Replacement demand is what it is but WMS margins and gaming ops revenue were both lower than expected.

WMS has probably “over-earned” on market share the last two quarters and replacement demand has been sluggish.  Outside of replacement demand accelerating, we’re not exactly sure what the next positive catalyst will be, but we would like to address a couple of concerns that emerged from the FQ1:  Gaming Ops revenues and Gaming Equipment margins.

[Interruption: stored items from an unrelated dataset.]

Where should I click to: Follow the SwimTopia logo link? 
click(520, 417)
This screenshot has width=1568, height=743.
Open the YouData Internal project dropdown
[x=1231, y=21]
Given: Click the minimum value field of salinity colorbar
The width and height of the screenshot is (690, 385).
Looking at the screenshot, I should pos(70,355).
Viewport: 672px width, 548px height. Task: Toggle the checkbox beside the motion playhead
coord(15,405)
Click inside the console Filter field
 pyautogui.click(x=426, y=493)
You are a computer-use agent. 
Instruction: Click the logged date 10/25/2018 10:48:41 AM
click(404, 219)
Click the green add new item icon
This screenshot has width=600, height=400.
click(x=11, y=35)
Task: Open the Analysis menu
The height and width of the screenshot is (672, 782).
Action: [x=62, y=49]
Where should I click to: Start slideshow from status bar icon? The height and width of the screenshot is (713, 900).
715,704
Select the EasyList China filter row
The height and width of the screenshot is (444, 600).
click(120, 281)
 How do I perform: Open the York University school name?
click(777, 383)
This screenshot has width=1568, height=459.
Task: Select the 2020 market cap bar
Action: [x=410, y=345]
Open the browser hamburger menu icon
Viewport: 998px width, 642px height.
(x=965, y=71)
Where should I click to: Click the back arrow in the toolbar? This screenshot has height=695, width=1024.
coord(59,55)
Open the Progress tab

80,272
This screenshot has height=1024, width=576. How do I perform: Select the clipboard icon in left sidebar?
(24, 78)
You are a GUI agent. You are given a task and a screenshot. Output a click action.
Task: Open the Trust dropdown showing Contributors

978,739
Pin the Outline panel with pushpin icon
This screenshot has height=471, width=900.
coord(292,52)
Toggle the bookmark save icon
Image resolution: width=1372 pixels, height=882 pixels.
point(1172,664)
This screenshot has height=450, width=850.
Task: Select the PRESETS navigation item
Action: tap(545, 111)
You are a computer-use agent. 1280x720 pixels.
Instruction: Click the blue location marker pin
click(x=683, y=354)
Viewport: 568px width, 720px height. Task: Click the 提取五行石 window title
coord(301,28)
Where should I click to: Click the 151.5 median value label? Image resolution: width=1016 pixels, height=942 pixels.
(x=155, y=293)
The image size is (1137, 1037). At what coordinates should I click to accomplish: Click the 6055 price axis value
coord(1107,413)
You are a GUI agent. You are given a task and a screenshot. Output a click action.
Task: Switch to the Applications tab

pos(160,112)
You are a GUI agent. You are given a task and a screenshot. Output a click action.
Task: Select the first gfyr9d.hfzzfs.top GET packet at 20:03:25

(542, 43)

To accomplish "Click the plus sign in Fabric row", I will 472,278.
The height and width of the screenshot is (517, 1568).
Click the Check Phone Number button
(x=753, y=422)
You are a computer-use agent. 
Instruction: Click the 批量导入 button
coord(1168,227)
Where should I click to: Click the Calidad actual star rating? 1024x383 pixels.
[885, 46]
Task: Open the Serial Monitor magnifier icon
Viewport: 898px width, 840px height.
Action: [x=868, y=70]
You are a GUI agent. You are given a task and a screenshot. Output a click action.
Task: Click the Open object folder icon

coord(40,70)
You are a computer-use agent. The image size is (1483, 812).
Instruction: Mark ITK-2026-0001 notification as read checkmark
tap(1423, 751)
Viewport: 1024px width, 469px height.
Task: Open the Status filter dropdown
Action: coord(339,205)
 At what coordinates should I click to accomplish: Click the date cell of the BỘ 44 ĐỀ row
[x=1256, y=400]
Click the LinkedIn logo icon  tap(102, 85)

Gaming operations were clearly a little disappointing in the quarter and the change in the presentation makes things even more confusing to draw insight

  • They missed our revenue number here by $3MM and gross margin by $2MM
  • The difference vs our number was driven by both a lower install base and average win per day
  • There were no new WAP games launched in the Q and Lord of the Rings generates a fee close to the participation average so that explains the slightly lower yields
  • Gaming Ops margins were good and should continue to benefit from Lord of the Rings, paying like a WAP game without the associated jackpot expense – assuming base grows
  • Under the old method, sequentially, we think that standalone units would have increased by ~100 units, LAPs would have been flat, and WAPs would have decreased by 175 units
  • In the next few quarters, they have several WAP games coming,  a new LAP (Godfather), and several standalones.  The December and March quarters will be very active from a release standpoint and should generate increases across the board in the install base

The margin issue… disappointing but we believe it is temporary

  • Lower xD margins and a higher mix of used/parts revenues meant margins were 3.6% lower than we estimated so gross margin was only $1.2MM better than our number
  • We shouldn’t really ding them for lower xD margins because that’s a temporary issue that will resolve itself by the YE
  •  xD was a much higher % of the mix than they estimated - this was partly magnified by the fact that there were many units shipped in the quarter and that xD just launched.  For the rest of the year, the mix will be less than 35%, aside from perhaps the very end of the year.  
  • While Bluebird (BB) margins were the same, there were less total units, so fixed costs were spread over a smaller base, further impacting margins
  • Used games and parts have much lower margins than conversion kits (which are around 90+%) so the mix of non-gaming dampened margins.  It seems like used games and parts should continue to be strong this year as they are getting lots of trade-ins of BB1’s for BB2’s – which isn’t a bad thing – but this is a lower margin income stream and it almost doubled YoY.